## [The task]
Collect every line in the records below that contains the word "agent".

## [Dataset excerpts]

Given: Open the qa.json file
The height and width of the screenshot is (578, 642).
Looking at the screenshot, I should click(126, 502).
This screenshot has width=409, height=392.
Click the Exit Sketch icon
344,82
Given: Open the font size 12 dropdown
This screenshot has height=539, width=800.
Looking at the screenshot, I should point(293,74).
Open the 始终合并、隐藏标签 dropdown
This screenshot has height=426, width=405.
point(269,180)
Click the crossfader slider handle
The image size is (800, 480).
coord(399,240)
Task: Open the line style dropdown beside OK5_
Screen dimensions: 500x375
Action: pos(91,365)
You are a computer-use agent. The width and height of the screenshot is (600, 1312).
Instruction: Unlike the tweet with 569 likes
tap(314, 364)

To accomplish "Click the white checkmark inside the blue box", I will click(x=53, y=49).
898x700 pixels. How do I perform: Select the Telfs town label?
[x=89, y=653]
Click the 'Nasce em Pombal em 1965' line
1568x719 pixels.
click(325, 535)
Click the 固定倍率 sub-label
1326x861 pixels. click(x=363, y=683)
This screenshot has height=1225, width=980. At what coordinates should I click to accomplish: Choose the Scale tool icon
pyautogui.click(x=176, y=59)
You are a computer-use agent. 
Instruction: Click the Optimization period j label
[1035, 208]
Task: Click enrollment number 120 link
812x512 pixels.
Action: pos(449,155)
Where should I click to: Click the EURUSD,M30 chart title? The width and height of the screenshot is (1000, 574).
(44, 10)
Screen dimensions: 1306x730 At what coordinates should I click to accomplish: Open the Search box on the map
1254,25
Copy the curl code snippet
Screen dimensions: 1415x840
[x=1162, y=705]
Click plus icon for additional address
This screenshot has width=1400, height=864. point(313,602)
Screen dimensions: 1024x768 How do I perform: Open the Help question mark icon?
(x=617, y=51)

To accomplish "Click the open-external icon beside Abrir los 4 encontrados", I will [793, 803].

## [The answer]
You are a computer-use agent. The width and height of the screenshot is (600, 1312).
You are a computer-use agent. 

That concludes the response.